Noise monitoring at LT Airport keeps evolving
By Joann Eisenbrandt
“Noise, by definition, is ‘unwanted sound.’”
This is how the Tahoe Regional Planning Agency’s 2015 Threshold Evaluation report characterizes it. The report goes on to note that vehicular traffic and “aircraft activity at the South Lake Tahoe airport have been identified as the predominant noise sources in the basin.”
El Dorado County opened the Lake Tahoe Airport in August 1959. It was annexed by South Lake Tahoe in 1983. From the beginning of city ownership, there have been vigorous debates over the environmental impacts of the airport versus its economic benefits. The “unwanted sound” of noisy aircraft operations in the skies above the lake’s clear blue waters has often been at center stage.
Airport Master Plan update under way
The city began an update to its Airport Master Plan in 2013. This plan outlines the preferred configuration of the physical facility and the number of flight operations and mix of aircraft using the airport over the next 20 years. When the 1992 Master Plan was put in place, the noise generated by scheduled commercial flights over residential neighborhoods was a key concern, as well as that created by business jets bringing celebrities and tourists to the lake in the summer for special events.

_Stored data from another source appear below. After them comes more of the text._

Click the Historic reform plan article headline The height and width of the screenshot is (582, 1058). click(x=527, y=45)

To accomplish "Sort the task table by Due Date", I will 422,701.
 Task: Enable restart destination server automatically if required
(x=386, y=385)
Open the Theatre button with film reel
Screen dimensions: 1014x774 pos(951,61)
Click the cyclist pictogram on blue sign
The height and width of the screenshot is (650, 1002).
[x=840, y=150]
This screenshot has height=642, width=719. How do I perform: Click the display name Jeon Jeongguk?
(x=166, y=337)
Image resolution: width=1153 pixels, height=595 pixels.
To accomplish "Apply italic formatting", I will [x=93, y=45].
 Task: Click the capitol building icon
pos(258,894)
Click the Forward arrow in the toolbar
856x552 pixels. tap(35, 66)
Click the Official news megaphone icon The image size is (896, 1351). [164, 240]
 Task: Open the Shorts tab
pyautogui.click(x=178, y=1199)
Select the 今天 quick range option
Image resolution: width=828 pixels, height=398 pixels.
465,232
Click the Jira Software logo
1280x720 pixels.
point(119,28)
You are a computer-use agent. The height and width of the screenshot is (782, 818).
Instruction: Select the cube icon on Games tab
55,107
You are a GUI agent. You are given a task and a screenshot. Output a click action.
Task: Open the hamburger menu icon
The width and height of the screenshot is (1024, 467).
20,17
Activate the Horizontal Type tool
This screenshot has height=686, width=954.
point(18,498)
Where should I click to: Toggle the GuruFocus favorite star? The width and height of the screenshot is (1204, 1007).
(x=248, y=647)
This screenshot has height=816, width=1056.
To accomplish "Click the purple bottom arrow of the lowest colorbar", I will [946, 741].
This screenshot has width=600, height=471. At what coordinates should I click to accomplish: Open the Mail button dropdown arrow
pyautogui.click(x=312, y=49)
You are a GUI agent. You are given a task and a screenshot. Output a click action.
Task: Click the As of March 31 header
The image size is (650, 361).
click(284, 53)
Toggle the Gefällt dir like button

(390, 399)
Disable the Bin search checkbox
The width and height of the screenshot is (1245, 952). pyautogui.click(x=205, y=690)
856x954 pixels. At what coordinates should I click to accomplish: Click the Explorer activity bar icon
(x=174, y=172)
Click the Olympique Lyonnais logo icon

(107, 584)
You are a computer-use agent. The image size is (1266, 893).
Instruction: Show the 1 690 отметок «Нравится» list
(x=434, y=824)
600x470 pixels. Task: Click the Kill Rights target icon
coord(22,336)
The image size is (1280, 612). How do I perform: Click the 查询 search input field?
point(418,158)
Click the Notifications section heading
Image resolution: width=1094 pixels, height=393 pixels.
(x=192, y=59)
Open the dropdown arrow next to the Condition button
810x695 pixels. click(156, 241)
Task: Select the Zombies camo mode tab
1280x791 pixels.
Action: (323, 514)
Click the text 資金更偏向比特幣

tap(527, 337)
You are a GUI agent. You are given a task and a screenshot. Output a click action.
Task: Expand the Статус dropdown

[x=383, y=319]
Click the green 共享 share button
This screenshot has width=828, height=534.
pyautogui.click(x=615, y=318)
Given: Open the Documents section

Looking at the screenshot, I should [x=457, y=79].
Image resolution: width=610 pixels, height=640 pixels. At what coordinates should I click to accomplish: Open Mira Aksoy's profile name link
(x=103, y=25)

The environmental document required by CEQA (California Environmental Quality Act) that must accompany the master plan is being prepared, with the 30-day circulation and comment period for the draft document expected to take place in February. It will identify potential environmental impacts of the master plan, including noise, and outline ways in which they can be mitigated.
TRPA’s noise standards
In its Regional Plan, the Tahoe Regional Planning Agency sets maximum allowable noise levels in decibels for aircraft operations. The 1980 federal Compact that created the bi-state agency gives it this power. The TRPA noise standard for daytime aircraft arrivals and departures (8am to 8pm) is 80 dBA and the nighttime standard (8pm to 8am) is 77 dBA. Aircraft noise is measured in A-weighted decibels (dBA), a measurement that eliminates very high and very low frequency sounds in the same way they are perceived by the human ear.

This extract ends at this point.